> **Written task**:
Reproduce the listing below word for word, including every line, but leave the pictures out.

— Start of Input for this task —

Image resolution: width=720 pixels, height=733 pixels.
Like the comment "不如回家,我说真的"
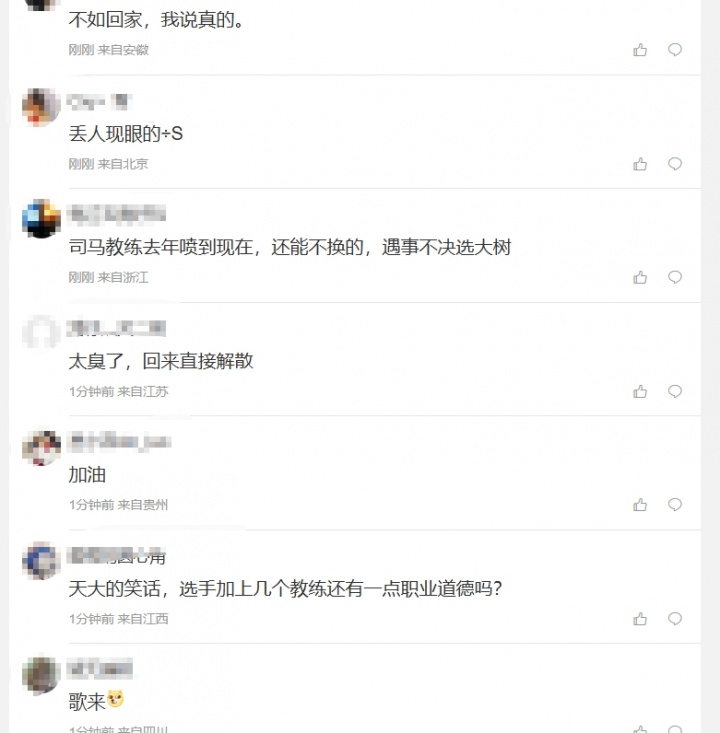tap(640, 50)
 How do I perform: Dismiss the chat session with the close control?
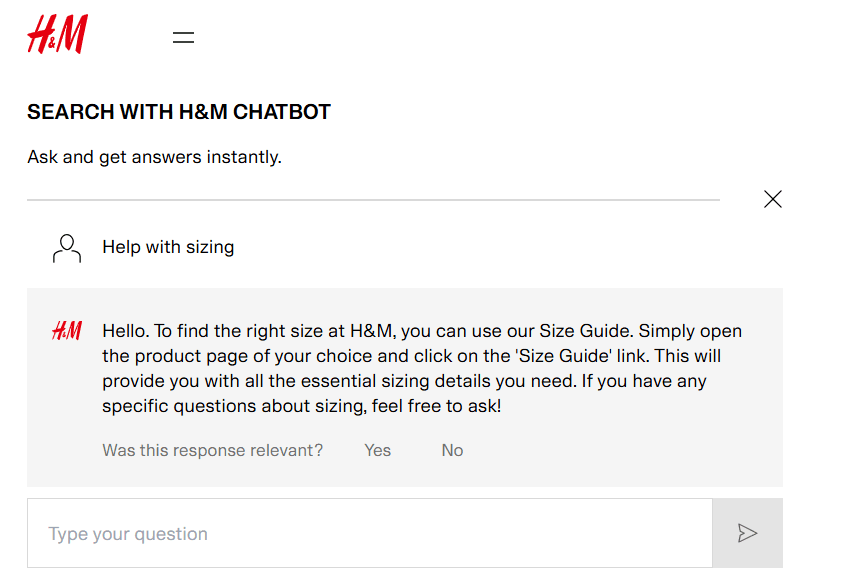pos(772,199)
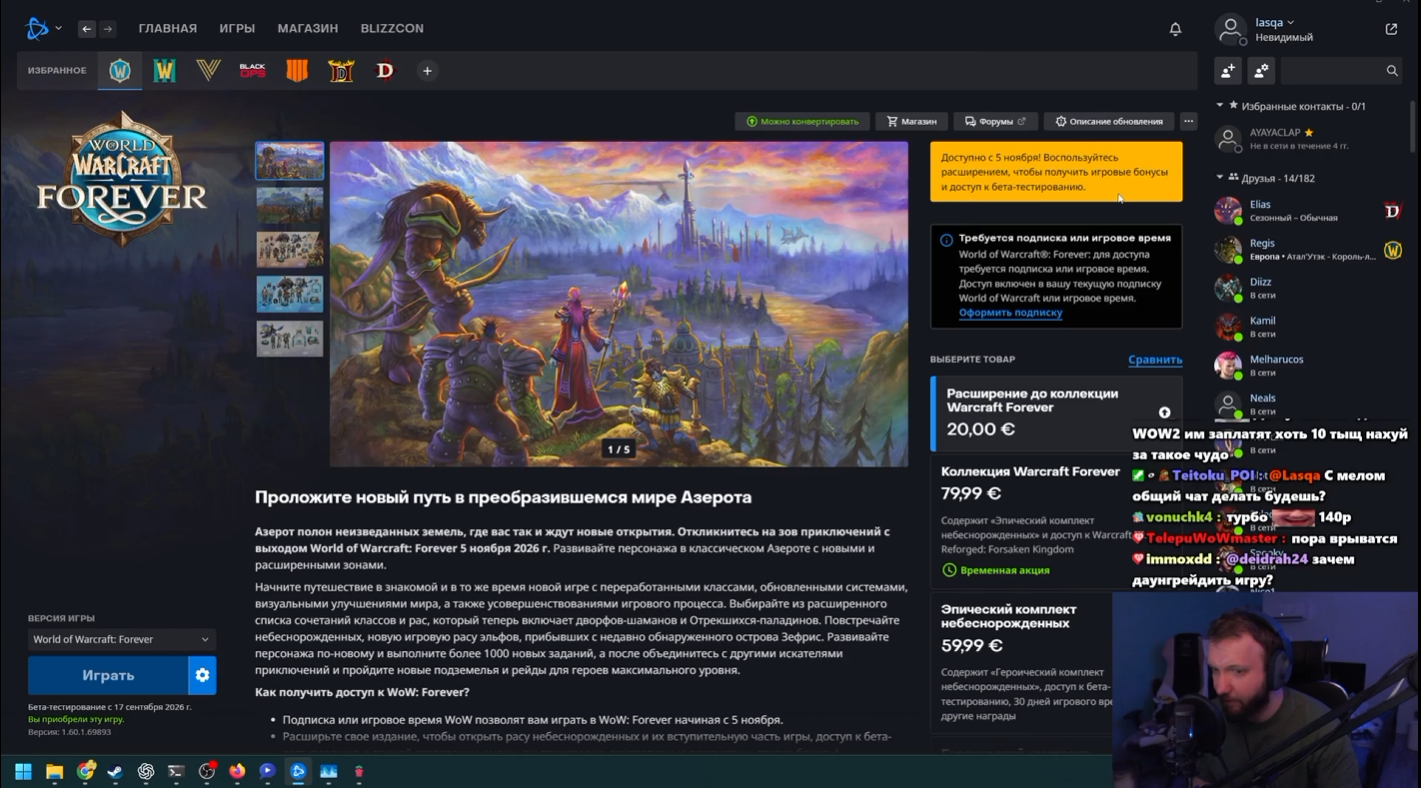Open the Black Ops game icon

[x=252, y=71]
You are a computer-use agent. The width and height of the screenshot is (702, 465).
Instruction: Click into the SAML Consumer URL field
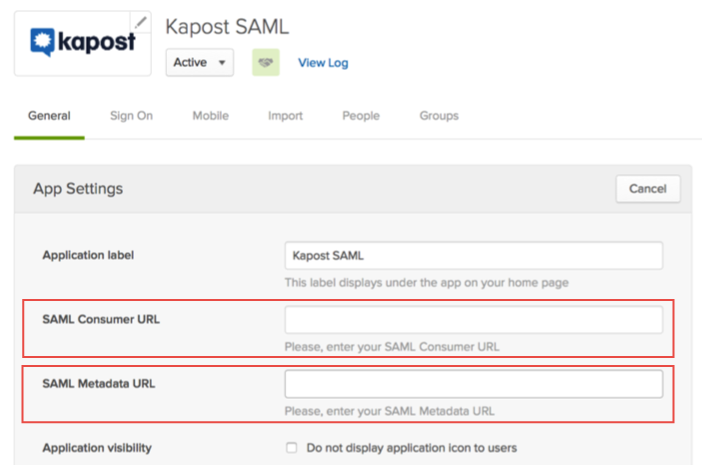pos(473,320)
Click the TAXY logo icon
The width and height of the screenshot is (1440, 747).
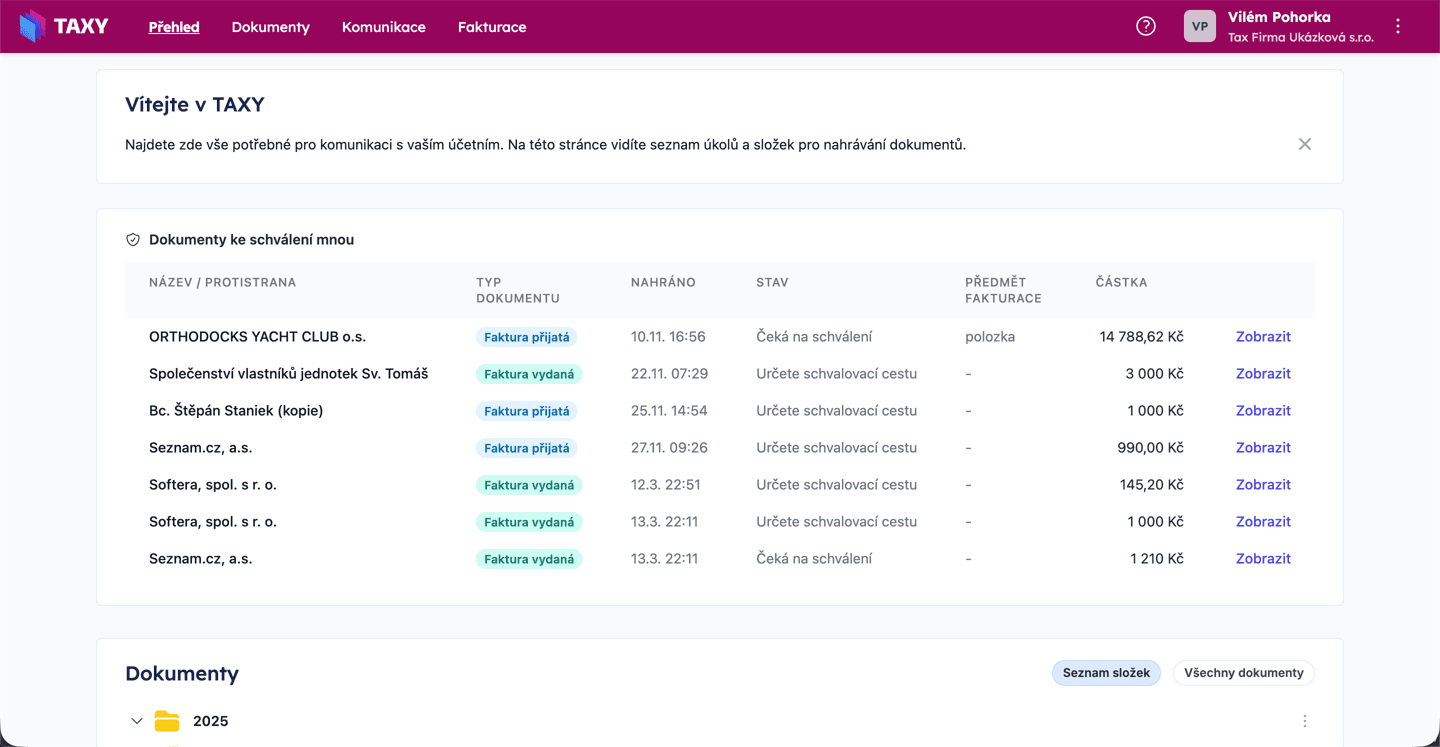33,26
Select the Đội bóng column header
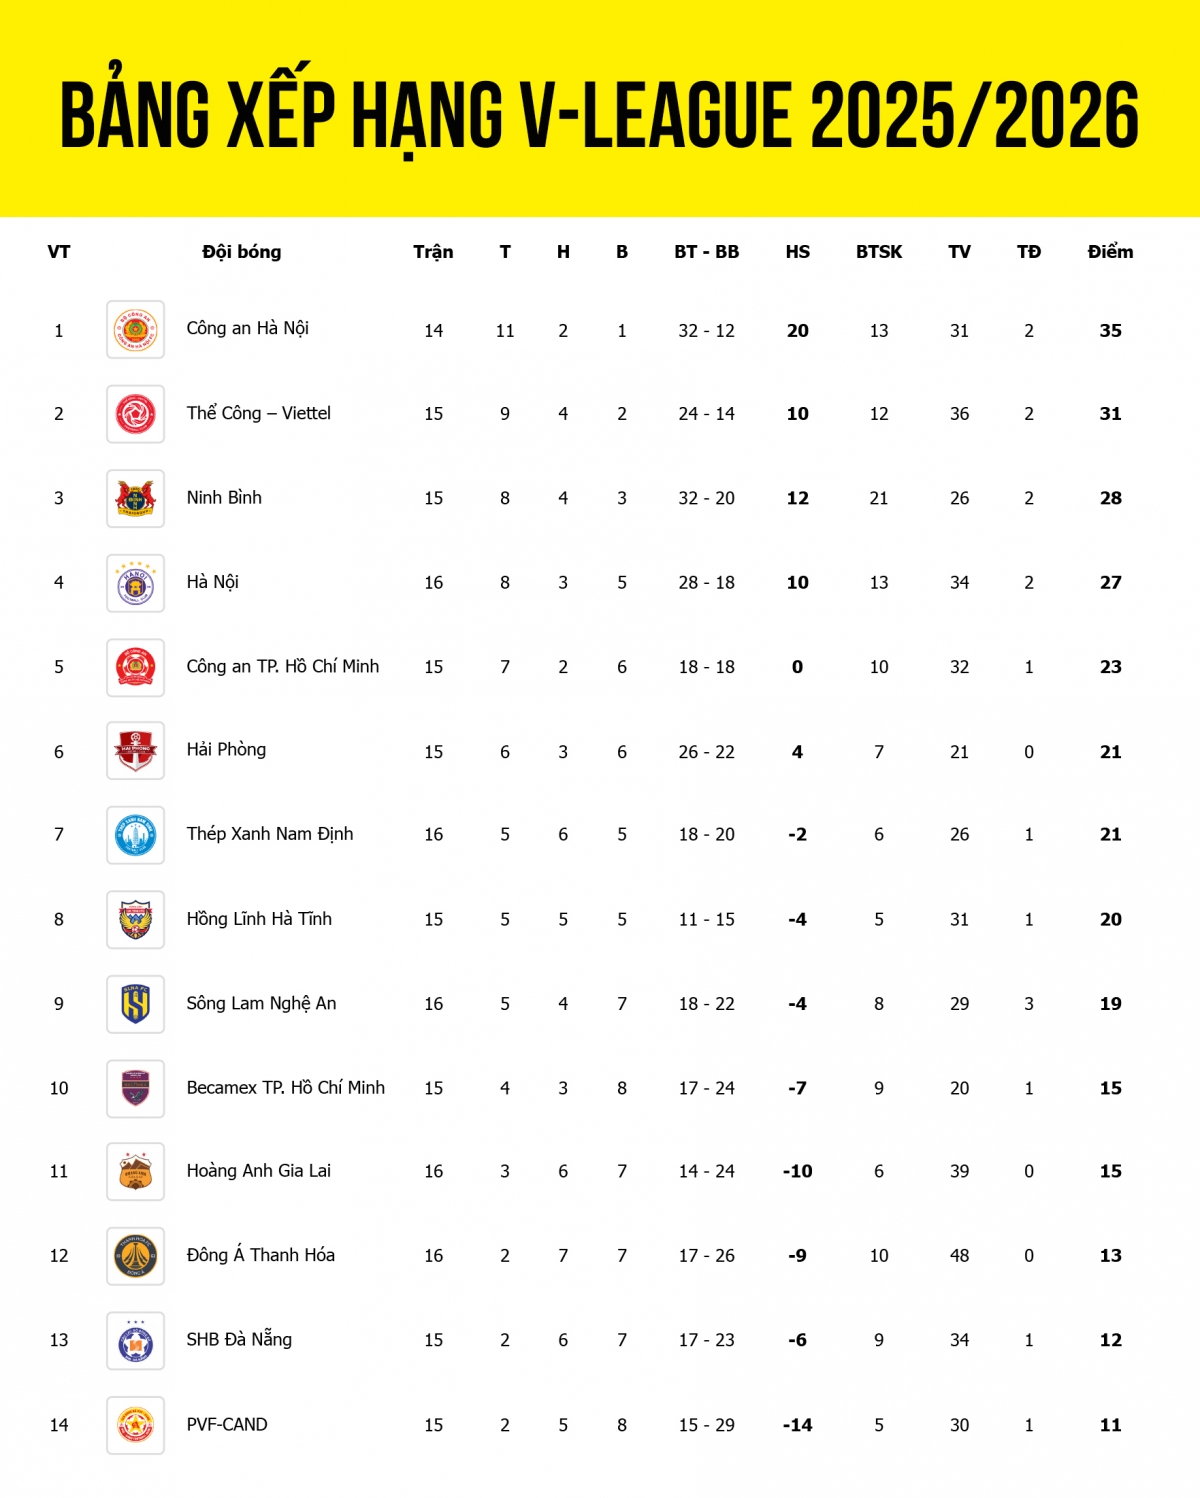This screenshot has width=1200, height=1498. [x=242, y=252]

— End of Input for this task —

> **Expected answer**:
Image resolution: width=720 pixels, height=733 pixels.
Like the comment "不如回家,我说真的"
tap(640, 50)
 How do I perform: Dismiss the chat session with the close control?
pos(772,199)
Open the Black Ops game icon

[x=252, y=71]
You are a computer-use agent. The width and height of the screenshot is (702, 465).
Instruction: Click into the SAML Consumer URL field
pos(473,320)
Click the TAXY logo icon
The width and height of the screenshot is (1440, 747).
33,26
Select the Đội bóng column header
This screenshot has width=1200, height=1498. [x=242, y=252]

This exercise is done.